Data excerpts:
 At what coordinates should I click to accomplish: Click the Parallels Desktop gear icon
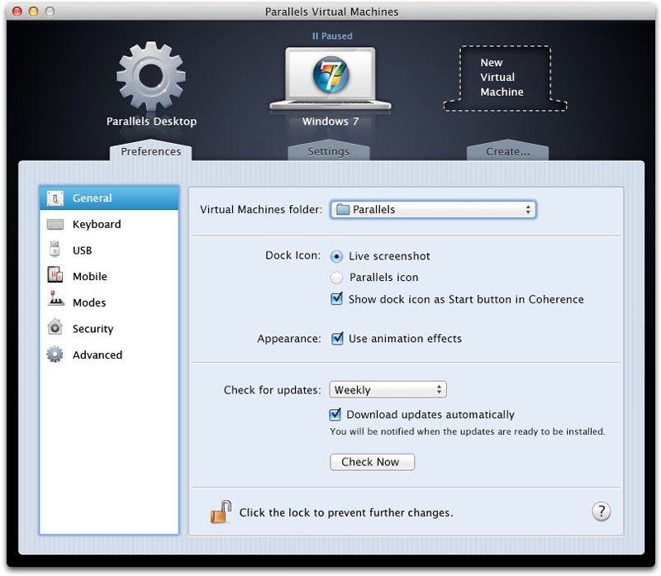150,76
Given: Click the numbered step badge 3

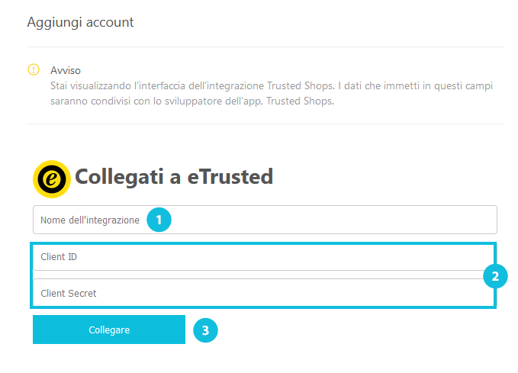Looking at the screenshot, I should coord(205,330).
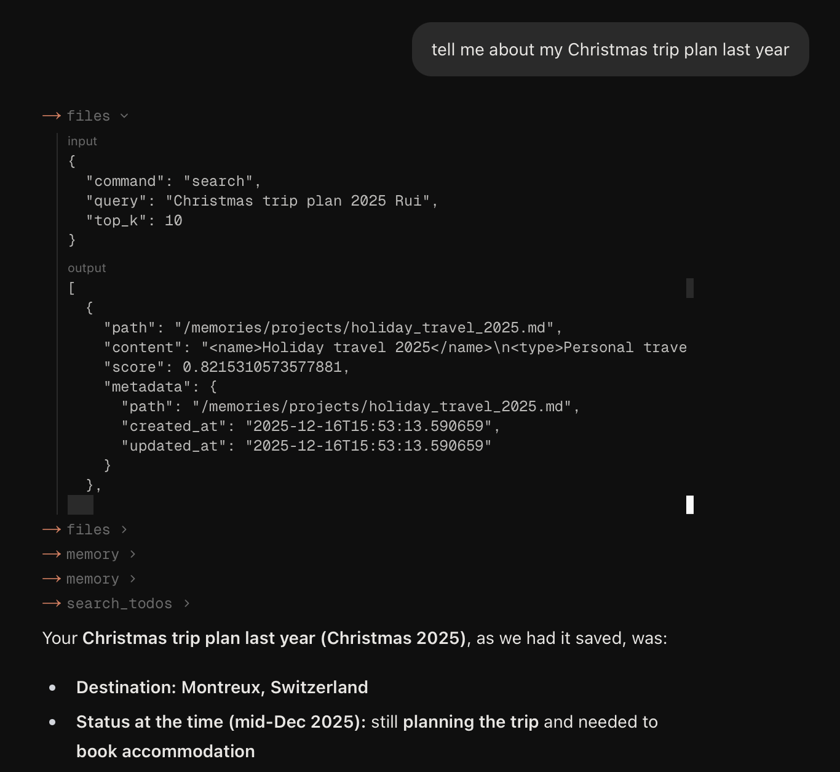Expand the second memory tool call chevron
Screen dimensions: 840x772
pyautogui.click(x=133, y=579)
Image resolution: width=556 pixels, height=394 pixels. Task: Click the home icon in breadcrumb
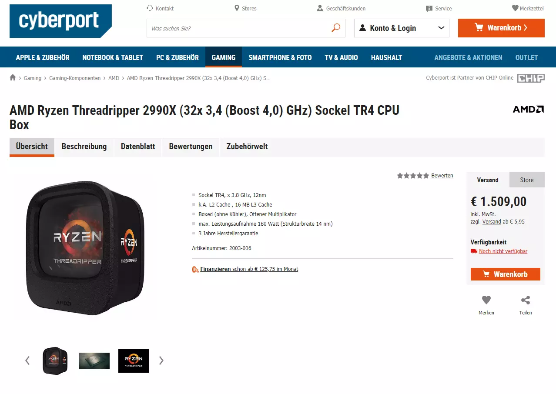pos(13,77)
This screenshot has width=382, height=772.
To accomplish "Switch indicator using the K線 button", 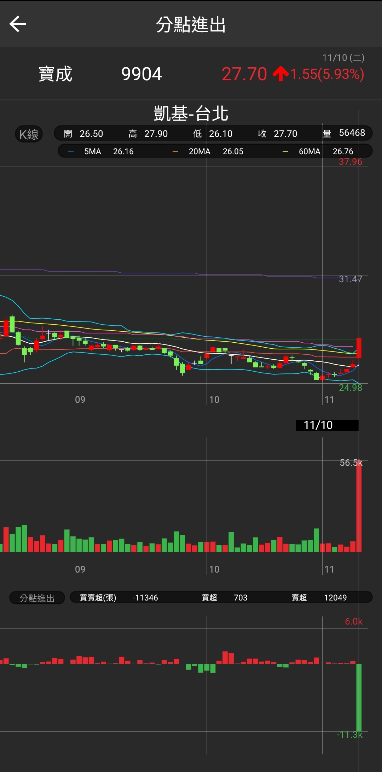I will click(x=29, y=134).
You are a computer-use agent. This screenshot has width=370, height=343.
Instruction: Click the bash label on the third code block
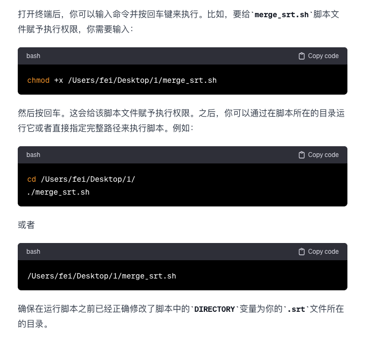click(33, 252)
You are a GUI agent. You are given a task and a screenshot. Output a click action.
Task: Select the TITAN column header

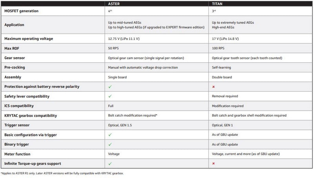tap(217, 3)
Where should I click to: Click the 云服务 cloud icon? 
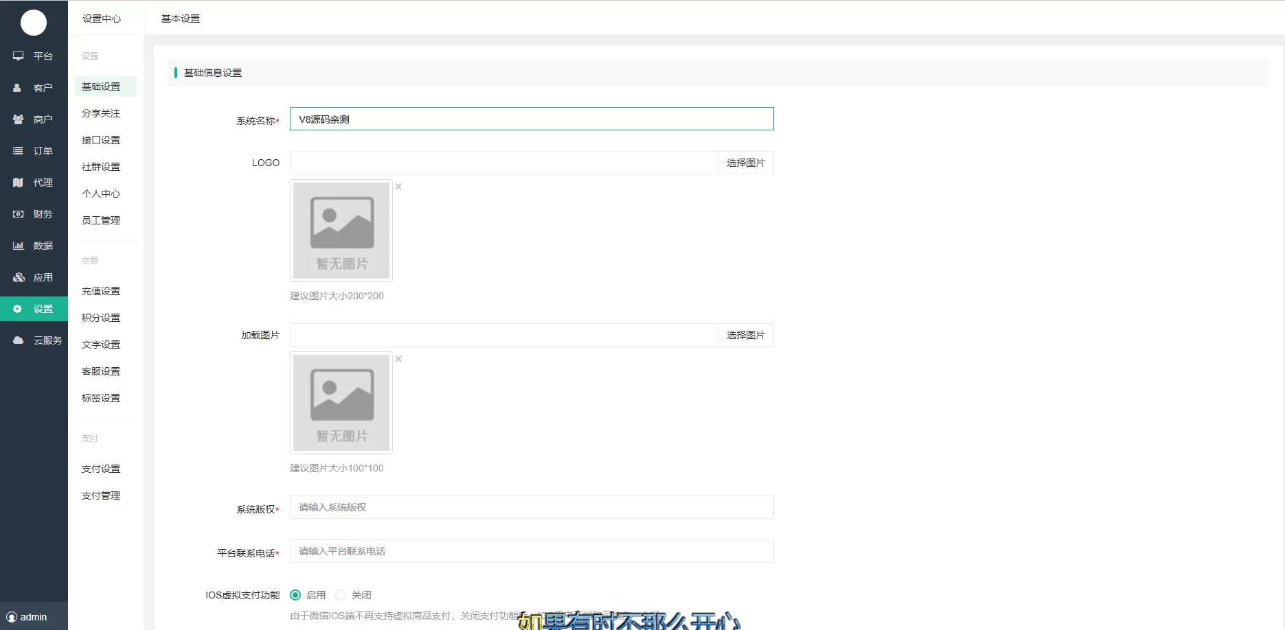pyautogui.click(x=19, y=340)
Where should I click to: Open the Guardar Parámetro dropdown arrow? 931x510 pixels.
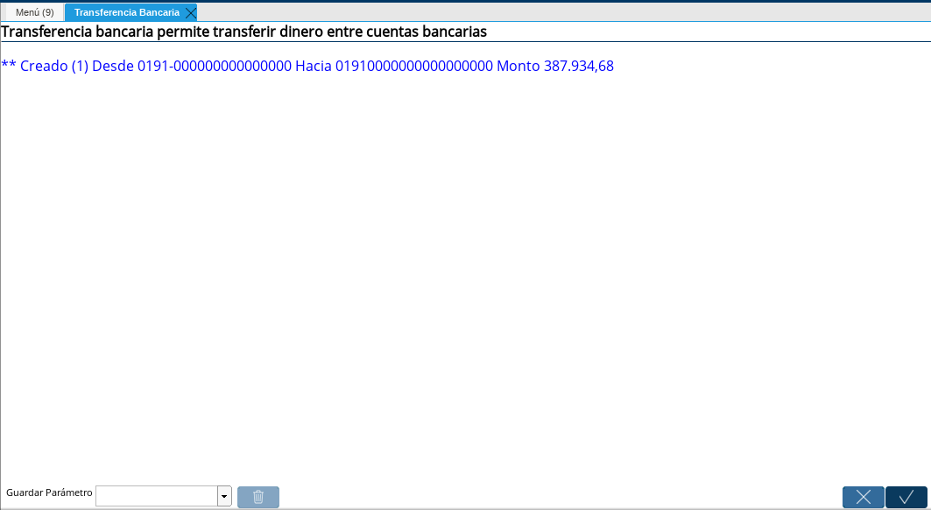coord(222,496)
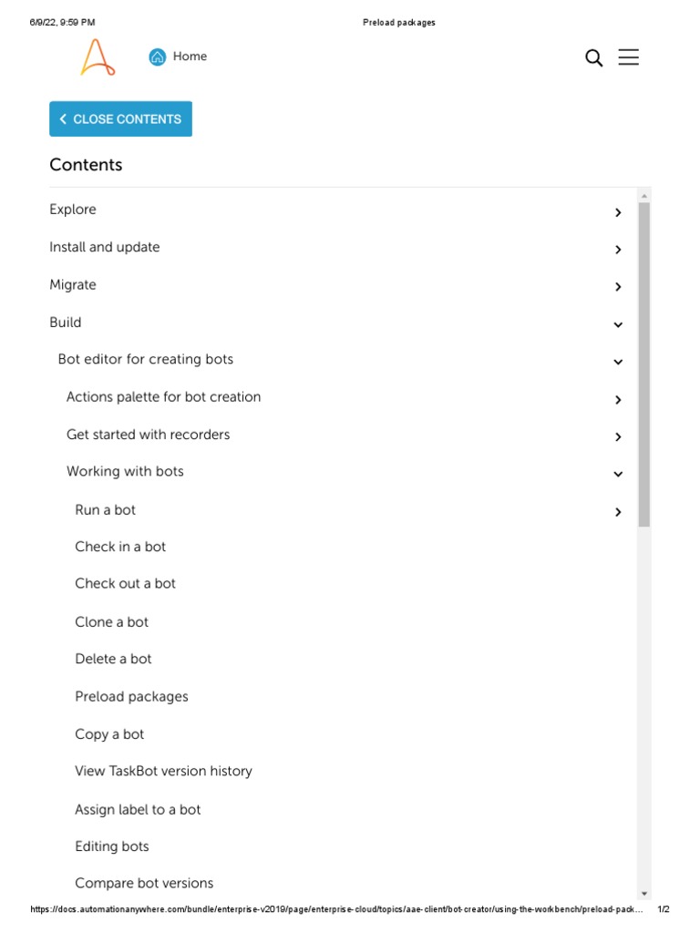Open Compare bot versions topic
This screenshot has height=933, width=700.
[144, 883]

### TASK REQUIREMENTS
Respond with a number only, the count of lines in the entries where the string "agent" occurs.

### WRITTEN ANSWER
2